Um diese Chancen wahrzunehmen, muß die Strategie der EU versuchen, Gegenkräfte sowohl in MOE als auch in der EU selbst zu überwinden. Was MOE betrifft, so sind die Handlungsmöglichkeiten der EU beschränkt. Sie kann die Standortqualitäten dort bestenfalls indirekt durch Marktöffnung und eine Förderung der Direktinvestitionen verbessern. In der EU muß sie vor allem den Widerstand der durch die Arbeitsteilung benachteiligten Gruppen, Sektoren und Regionen schwächen, indem sie sie durch Umverteilung an den volkswirtschaftlichen Gewinnen teilhaben läßt (vgl. unten 6.).

Darüber hinaus muß die EU versuchen, die wachsenden Märkte eines prosperierenden MOE zu erobern. Wäre sie nur der Absatzmarkt der Niedriglohnprodukte aus MOE, ohne der Lieferant der Hochlohngüter zu sein, würde ihr ein wesentlicher Teil der potentiellen Nutzen entgehen. Andere Anbieter (z.B. USA oder Japan) hätten die Gewinne, wären aber dank geographischer Distanz eventuell kaum von der Niedriglohnkonkurrenz betroffen.

Interessanter ist es daher für die EU, das Handelsvolumen in beide Richtungen zu steigern. Dazu sind zunächst die Hindernisse abzubauen: Handelspolitische Barrieren, Engpässe in der Verkehrs- und Kommunikationsinfrastruktur, Mängel an Handelsfinanzierung- und -versicherung, Schwächen und Lücken in der Information über die jeweiligen Märkte. Entscheidend ist jedoch die Zusammenarbeit zwischen den Unternehmen. Über 40% des Welthandels sind Intrakonzernhandel. Auch der Handel zwischen EU und MOE wird dann stark wachsen, wenn er einen Produktionsverbund widerspiegelt, in dem Firmen im Westen und im Osten durch Zulieferstrukturen, Lizenzproduktion, Patentverträge, Subcontracting, Lohnveredelung, Direktinvestitionen, Unternehmensbeteiligungen usw. miteinander verknüpft sind. In einem solchen Produktionsverbund würde die EU die Kapitalgüter an die entwickelnde MOE-Industrie liefern.

Der Freihandel auf den Gütermärkten muß die EU durch eine entsprechende Politik für den Personen- und Kapitalverkehr ergänzen:

  • Da aus den erfolgreichen MOE-Staaten kaum ein großer Auswanderungsdruck zu erwarten sein dürfte, kann die EU diesen gegenüber die Freizügigkeit rasch gewähren.
  • Freie Bahn für Direktinvestitionen ist eine Grundvoraussetzung für den Produktionsverbund.
  • Eine sorgfältigere Abwägung bedarf es in der Währungspolitik.

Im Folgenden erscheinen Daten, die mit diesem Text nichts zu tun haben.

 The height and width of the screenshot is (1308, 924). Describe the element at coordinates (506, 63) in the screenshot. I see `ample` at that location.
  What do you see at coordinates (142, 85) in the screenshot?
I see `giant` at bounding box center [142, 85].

Die EU könnte eine Unterbewertung kurz- bis mittelfristig hinnehmen. Sobald jedoch ein MOE-Land seine Währung nachhaltig stabilisiert hat und ein akzeptables Beschäftigungsniveau erreicht hat, sollte eine Angleichung erfolgen, um den Konkurrenzdruck und die Lohnunterschiede zu verringern.

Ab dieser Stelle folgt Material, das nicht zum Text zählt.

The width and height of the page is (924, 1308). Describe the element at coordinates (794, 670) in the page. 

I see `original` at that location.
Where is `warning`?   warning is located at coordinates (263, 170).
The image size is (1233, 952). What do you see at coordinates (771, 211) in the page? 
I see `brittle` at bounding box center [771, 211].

Eine Osterweiterung der EU würde diesen Prozeß am besten absichern. Sie würde die MOE-Standorte fördern, indem sie ihnen die EU-Märkte völlig öffnet und dazu beiträgt, ihre Infrastruktur zu entwickeln. EU-Unternehmen hätten es in einer erweiterten EU leichter, am MOE-Aufschwung teilzuhaben als ihre Konkurrenten aus Drittländern. Nicht nur gäbe es für sie keine Zollschranken, sondern auch das System der Standards, der Rechtsordnung etc. wäre auf sie zugeschnitten. Eine gesamteuropäische Währungskooperation unter Einschluß stabiler MOE-Länder würde diese Effekte noch verstärken, indem sie Wechselkursrisiken abbaut und die Währungen entsprechend der Wettbewerbsfähigkeit der jeweiligen Länder bewertet.

6. Viele Arme und kein Kopf: Europas ziellose Integration

Eine Osterweiterung ist unter den bestehenden institutionellen Strukturen der EU kaum vorstellbar. Schon die EFTA-Erweiterung belastet die Handlungsfähigkeit der Gemeinschaft. Aber die geringe Bevölkerungszahl, der hohe Entwicklungsstand und die zu erwartenden Nettobeitragszahlungen kompensieren diese Probleme. Aber auch wenn nur 3-5 MOE-Staaten beiträten, wäre eine so erweiterte Union nach dem Maastricht-Modell finanziell und politisch überlastet. Denn selbst "MOE-Tiger" verursachen überwiegend Kosten. Im Falle einer "Lateinamerikanisierung" dürfte ein Beitritt ohnehin kaum mehr in Frage kommen.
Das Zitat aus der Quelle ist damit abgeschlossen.